After having been indefinitely postponed in April 2020 due to the COVID-19 pandemic and nearly four years after Maine residents voted to legalize adult-use recreational cannabis, Maine is set to launch the long-awaited retail sale of adult-use recreational cannabis this coming October. While voters passed a ballot measure in 2016 to legalize adult-use recreational cannabis, state legislators and regulators have spent the time in between battling how to regulate the industry. And, as the state only started accepting applications to its adult-use recreational cannabis program back in December 2019, some had hoped that recreational sales would begin in April prior to the state announcing the indefinite postponement, which was then suggested would last beyond June.

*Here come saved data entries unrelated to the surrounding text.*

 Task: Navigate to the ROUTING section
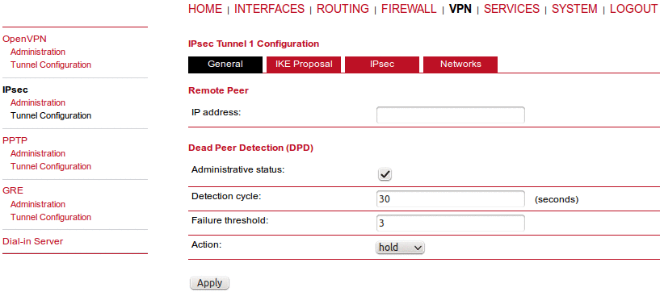tap(343, 9)
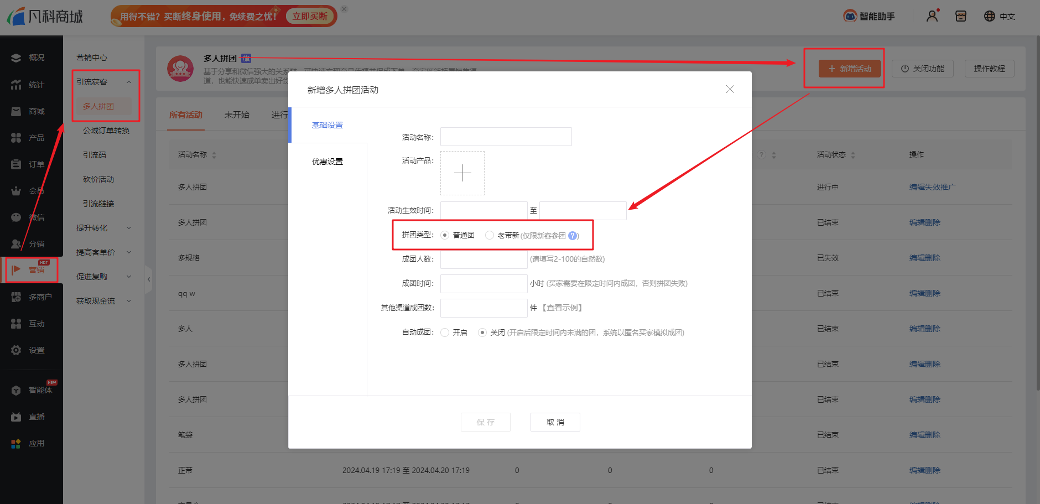Click the 活动名称 input field

click(x=506, y=137)
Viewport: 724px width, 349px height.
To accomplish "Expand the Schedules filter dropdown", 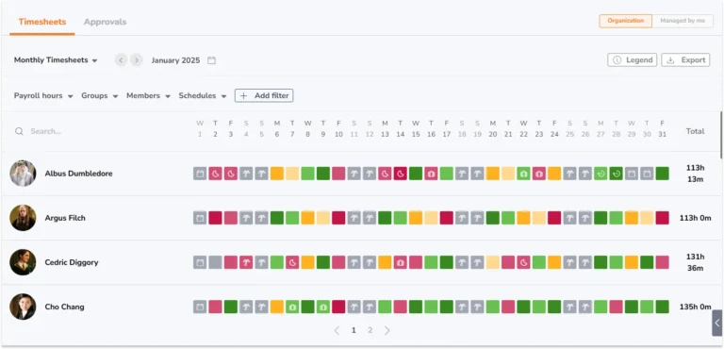I will (203, 95).
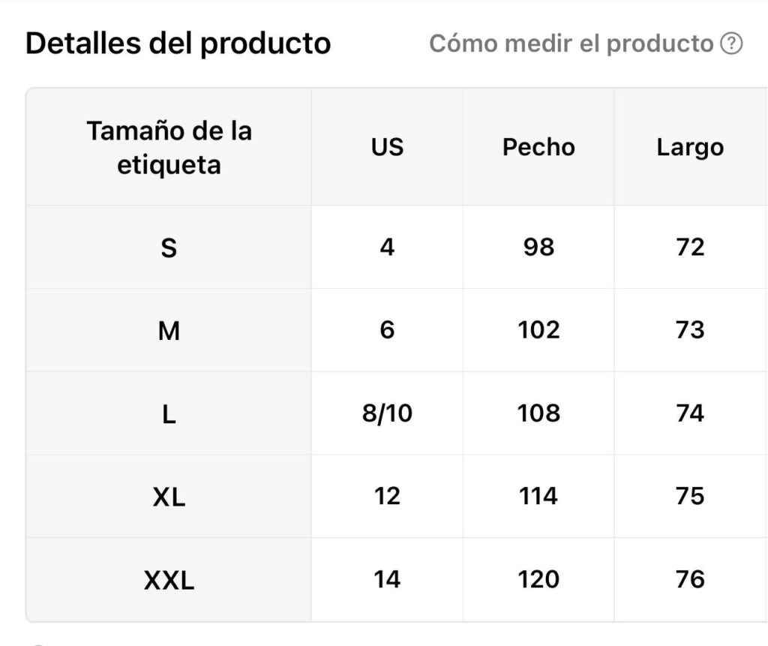Select the size S row label
The width and height of the screenshot is (768, 646).
click(x=169, y=247)
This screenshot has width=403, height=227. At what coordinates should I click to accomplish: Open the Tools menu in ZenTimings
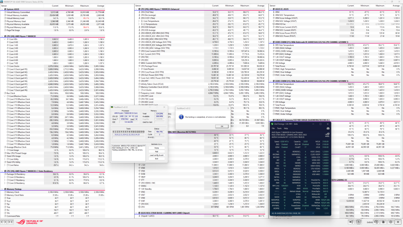(279, 128)
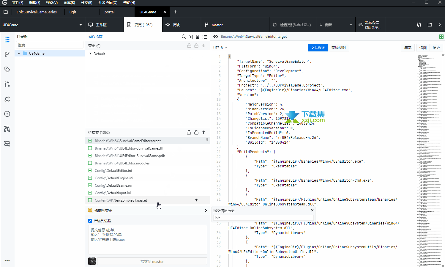The image size is (445, 267).
Task: Click the trash discard icon in changes toolbar
Action: click(191, 37)
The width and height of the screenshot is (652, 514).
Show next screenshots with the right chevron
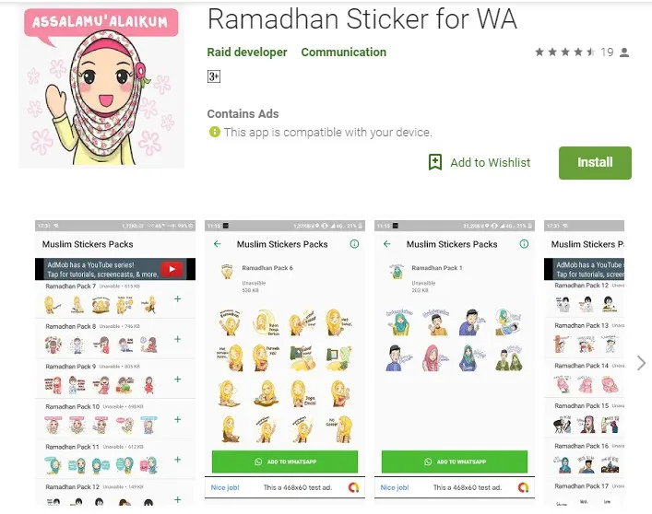[641, 363]
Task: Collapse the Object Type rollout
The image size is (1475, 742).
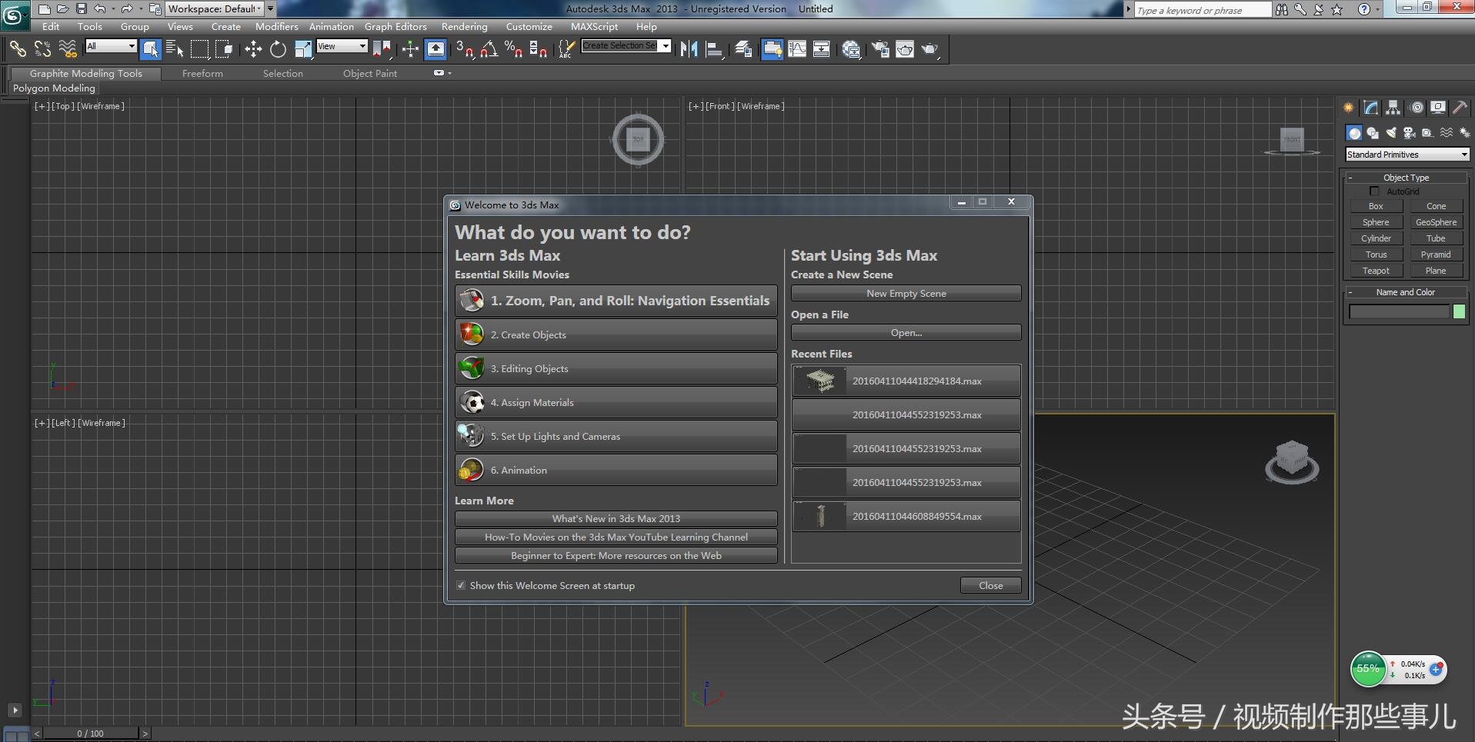Action: click(x=1406, y=178)
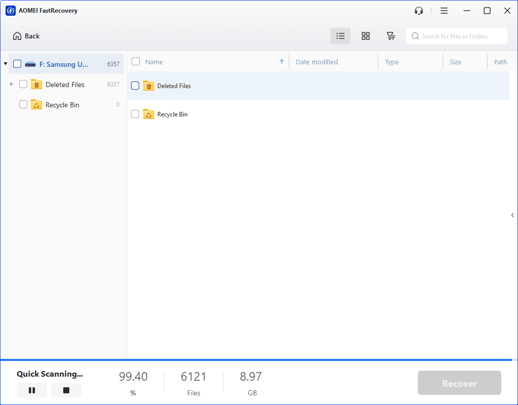Open the Recycle Bin folder icon

(148, 114)
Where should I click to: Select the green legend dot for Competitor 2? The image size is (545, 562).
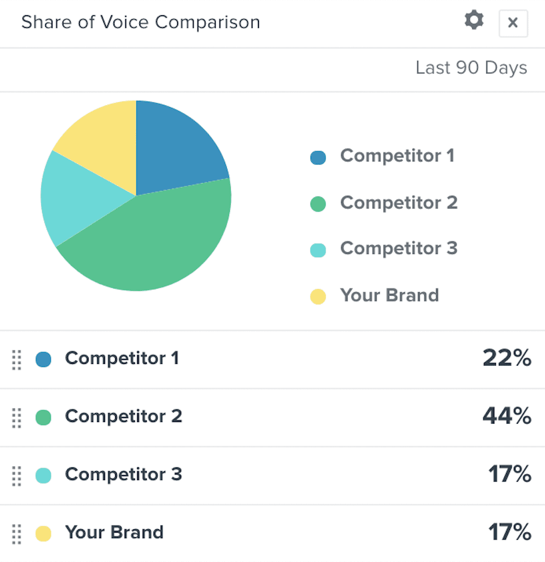(x=318, y=204)
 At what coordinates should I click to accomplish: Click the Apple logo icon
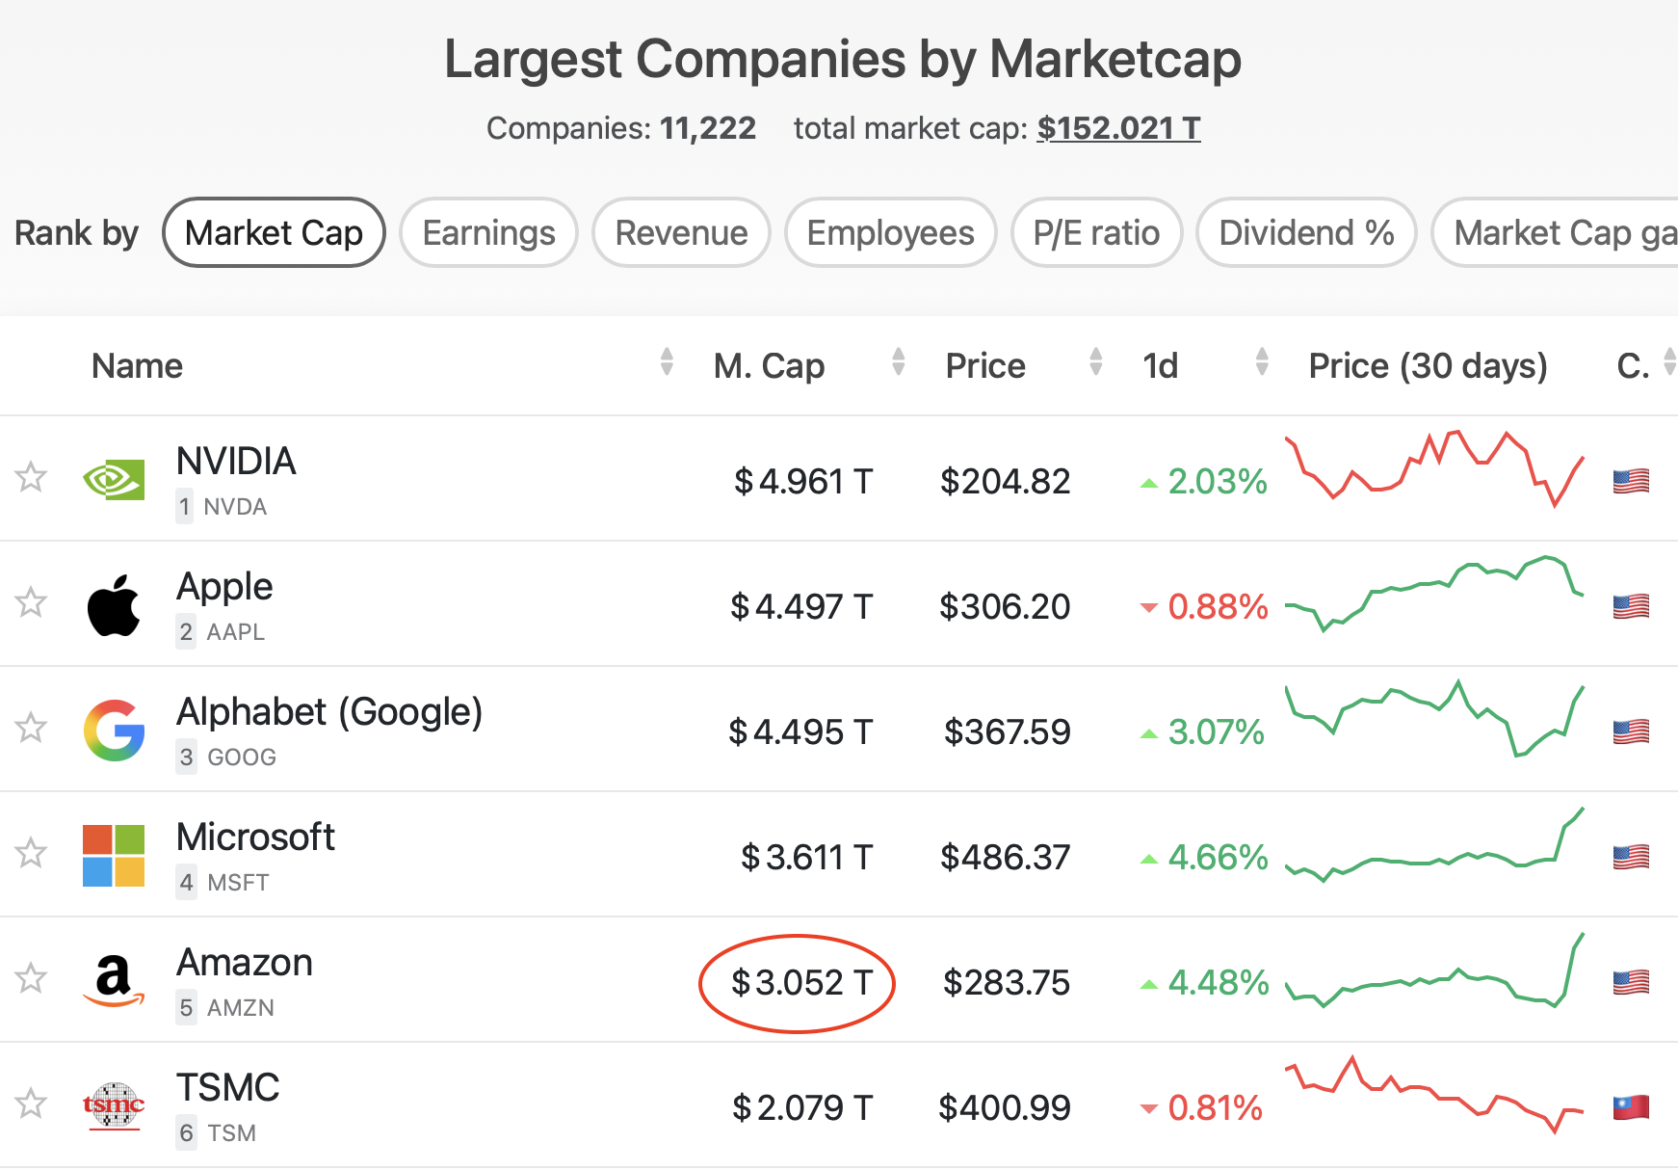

Four months later, on August 14th, 2020, Maine’s Office of Marijuana Policy finally announced its plans for the issuance of the state’s first adult-use marijuana establishment licenses beginning on September 8th, which is anticipated to give stores enough time to harvest, test and package products for sales to begin a month later on October 9th. In light of the ongoing pandemic, the Office of Marijuana Policy is also working with the state’s Department of Economic and Community Development in order to tailor a pandemic safety checklist for retail shops, including acceptable physical distancing rules and customer limits in order to combat the ongoing spread of COVID-19.
Despite the many setbacks in reaching this point, local industry experts are optimistic that there will be no further delays in the program’s implementation, which is projected to be a $300 million-a-year market once fully operational, in light of the positive responses seen nationally in states that have declared recreational cannabis as an “essential business”, thereby allowing them to remain open during stay-at-home orders and resulting in skyrocketing sales that have proved remarkably resilient throughout the coronavirus pandemic. Furthermore, legislators, in light of a recession resulting from the COVID-19 pandemic, are facing increasing pressure to launch the state’s adult-use program in order to alleviate potential budget shortfalls stemming from the COVID-19 pandemic, which the state estimates could hit $168 million in sales it’s first full year of operation. Furthermore, several local private research firms project that first-year sales numbers could be even higher, and project the program’s launch would create 6,100 new jobs in the state as well.